Consider the advection-diffusion IBVP,

\[\begin{split} \begin{array}{lll} u_t=au_{x} +bu_{xx}, & 0 < x < L, & t> 0,\\ au+2bu_x=0, &x=0,& t > 0,\\ au+2bu_x=0, &x=L,& t > 0,\\ u=f,& 0\le x \le L, & t= 0,\\ \end{array} \end{split}\]

where \(a\) and \(b>0\) are real constants. You may assume that \(u\) is real too.

a) Prove that the finite difference operator \(D_+D_-\) (obtained by stacking \(D_+\) and \(D_-\)) is a second-order approximation of \(\partial^2/\partial x^2\). The operator is given by

\[ (D_+D_-\mathbf{v})_j = \frac{v_{j-1} - 2v_j + v_{j+1}}{h^2}. \]

b) Use the energy method to show that the IBVP is well posed.

c) Derive a stable semi-discrete SBP-SAT approximation of the IBVP.

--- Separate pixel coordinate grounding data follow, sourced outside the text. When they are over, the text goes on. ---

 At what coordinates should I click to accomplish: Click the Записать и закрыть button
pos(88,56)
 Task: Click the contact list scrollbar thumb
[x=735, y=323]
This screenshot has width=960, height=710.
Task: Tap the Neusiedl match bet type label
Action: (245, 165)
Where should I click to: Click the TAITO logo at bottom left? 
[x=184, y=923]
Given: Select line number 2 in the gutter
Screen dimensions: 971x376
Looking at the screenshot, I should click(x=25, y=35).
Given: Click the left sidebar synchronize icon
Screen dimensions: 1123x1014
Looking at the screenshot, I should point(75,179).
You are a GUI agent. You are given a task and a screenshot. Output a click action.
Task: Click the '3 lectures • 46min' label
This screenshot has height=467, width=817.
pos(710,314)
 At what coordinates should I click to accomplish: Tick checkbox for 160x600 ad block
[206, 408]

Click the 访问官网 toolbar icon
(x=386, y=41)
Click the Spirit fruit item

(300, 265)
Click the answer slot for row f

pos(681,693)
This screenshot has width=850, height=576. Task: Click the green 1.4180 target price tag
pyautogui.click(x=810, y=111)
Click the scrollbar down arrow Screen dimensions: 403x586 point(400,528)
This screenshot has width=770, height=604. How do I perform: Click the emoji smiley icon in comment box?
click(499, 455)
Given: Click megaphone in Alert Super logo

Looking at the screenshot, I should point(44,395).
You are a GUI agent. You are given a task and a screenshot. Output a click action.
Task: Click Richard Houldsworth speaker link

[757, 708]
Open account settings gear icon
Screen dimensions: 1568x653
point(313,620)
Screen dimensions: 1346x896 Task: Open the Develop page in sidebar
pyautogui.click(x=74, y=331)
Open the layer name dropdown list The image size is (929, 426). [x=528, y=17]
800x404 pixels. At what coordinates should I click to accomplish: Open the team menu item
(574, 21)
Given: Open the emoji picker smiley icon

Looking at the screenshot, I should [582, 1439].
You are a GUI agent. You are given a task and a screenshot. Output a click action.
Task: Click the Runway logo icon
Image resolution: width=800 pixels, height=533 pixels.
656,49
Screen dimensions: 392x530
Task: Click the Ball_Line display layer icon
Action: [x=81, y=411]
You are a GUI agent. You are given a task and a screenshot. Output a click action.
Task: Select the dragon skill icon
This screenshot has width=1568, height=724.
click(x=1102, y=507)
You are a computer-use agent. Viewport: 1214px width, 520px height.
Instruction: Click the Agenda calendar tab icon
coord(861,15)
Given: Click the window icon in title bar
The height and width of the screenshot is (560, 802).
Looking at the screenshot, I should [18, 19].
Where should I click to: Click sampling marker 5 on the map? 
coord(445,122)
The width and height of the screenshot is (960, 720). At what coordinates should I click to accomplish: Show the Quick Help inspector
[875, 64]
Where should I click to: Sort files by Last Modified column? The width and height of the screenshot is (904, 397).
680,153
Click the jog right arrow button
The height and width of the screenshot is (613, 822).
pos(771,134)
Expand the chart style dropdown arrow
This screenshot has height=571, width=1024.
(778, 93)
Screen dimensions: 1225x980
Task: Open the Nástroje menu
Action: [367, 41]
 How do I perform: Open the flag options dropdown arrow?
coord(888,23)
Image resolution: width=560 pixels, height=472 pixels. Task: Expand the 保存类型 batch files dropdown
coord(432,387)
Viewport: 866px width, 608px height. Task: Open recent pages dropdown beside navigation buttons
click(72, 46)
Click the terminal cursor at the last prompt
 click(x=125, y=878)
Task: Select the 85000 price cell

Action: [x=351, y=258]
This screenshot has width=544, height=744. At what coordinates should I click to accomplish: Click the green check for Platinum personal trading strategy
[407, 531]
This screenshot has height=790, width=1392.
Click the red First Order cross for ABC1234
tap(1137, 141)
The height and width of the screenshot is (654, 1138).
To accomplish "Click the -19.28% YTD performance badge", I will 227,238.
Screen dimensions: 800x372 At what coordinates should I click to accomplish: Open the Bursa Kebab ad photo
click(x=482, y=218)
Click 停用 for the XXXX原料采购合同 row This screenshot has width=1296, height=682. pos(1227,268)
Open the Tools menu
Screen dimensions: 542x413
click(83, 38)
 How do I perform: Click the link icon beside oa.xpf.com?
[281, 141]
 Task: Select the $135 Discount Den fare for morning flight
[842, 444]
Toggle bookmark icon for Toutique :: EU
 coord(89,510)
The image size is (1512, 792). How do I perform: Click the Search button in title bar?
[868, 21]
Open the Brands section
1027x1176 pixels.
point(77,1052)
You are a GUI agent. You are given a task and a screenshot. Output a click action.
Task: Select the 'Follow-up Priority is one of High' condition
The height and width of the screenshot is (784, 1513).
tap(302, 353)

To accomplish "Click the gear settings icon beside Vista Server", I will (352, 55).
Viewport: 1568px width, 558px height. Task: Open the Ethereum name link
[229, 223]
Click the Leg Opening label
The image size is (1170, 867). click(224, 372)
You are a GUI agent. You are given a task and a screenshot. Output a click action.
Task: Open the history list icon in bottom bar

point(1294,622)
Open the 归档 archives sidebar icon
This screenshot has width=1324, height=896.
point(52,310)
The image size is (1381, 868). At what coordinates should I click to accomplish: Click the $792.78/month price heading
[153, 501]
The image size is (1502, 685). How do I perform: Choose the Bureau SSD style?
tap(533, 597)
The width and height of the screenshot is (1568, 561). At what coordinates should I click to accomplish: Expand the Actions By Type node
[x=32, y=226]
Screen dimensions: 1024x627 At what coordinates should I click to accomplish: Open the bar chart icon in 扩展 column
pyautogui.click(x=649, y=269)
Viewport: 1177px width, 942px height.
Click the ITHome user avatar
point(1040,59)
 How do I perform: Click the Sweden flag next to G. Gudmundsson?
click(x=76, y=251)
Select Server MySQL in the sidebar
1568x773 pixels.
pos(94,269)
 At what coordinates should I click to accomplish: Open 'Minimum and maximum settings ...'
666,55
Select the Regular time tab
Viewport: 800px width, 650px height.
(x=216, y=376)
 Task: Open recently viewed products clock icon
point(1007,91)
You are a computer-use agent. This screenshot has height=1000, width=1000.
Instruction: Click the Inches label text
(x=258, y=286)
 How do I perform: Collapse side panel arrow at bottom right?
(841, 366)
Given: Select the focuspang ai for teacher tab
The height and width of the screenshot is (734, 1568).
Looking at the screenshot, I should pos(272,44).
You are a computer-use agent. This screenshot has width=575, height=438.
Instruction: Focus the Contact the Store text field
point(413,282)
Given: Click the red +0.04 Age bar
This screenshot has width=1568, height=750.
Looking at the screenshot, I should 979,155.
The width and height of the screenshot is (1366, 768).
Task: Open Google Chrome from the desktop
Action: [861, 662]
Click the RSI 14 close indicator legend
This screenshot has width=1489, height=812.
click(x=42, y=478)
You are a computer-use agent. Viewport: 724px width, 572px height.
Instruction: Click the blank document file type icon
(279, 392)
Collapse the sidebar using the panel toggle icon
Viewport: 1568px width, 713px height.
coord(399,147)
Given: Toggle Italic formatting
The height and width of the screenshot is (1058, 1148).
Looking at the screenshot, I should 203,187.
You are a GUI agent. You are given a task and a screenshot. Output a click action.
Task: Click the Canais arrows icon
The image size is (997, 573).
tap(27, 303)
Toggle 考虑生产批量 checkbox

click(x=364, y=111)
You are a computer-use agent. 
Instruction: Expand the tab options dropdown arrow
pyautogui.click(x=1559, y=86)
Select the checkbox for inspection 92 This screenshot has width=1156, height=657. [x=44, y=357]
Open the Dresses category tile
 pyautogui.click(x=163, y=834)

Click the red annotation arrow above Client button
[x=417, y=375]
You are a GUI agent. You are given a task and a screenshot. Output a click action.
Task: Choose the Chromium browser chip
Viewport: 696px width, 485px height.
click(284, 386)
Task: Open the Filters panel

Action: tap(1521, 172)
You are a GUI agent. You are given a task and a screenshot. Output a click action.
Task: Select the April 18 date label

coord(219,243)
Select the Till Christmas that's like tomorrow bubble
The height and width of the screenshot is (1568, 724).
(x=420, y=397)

d) Consider using RK4 for time-integration. Approximately how does the largest stable time step depend on the grid spacing \(h\)? Hint: How do the largest eigenvalues of \(D_1\) and \(D_2\) depend on \(h\)?

Solutions to exercise 1

a) Consider applying the operator to a smooth function \(f=f(x)\). We obtain

\[ (D_+D_- f)_j = \frac{f(x_j-h) - 2f(x_j) + f(x_j+h))}{h^2} . \]

Taylor-expanding about the point \(x_j\) yields

\[\begin{split} \begin{aligned} f(x_j+h) &= f(x_j) + hf'(x_j) + \frac{h^2}{2!}f''(x_j) \\ &+\frac{h^3}{3!}f'''(x_j) + \frac{h^4}{4!}f''''(x_j) + \mathcal{O}(h^5) \end{aligned} \end{split}\]

and

\[\begin{split} \begin{aligned} f(x_j-h) &= f(x_j) - hf'(x_j) + \frac{h^2}{2!}f''(x_j) \\ &-\frac{h^3}{3!}f'''(x_j) + \frac{h^4}{4!}f''''(x_j) + \mathcal{O}(h^5). \end{aligned}. \end{split}\]

Adding everything yields

\[\begin{split} \begin{aligned} (D_+D_- f)_j &= \frac{1}{h^2}\left( 2\frac{h^2}{2!}f''(x_j) + 2\frac{h^4}{4!}f''''(x_j) + \mathcal{O}(h^5) \right) \\ &= f''(x_j) + \mathcal{O}(h^2), \end{aligned} \end{split}\]

which shows that the finite difference operator is second-order accurate.

b) Multiplying the PDE by \(u\) and integrating in space leads to

\[ \begin{aligned} (u,u_t)= a(u,u_x) + b(u,u_{xx}). \end{aligned} \]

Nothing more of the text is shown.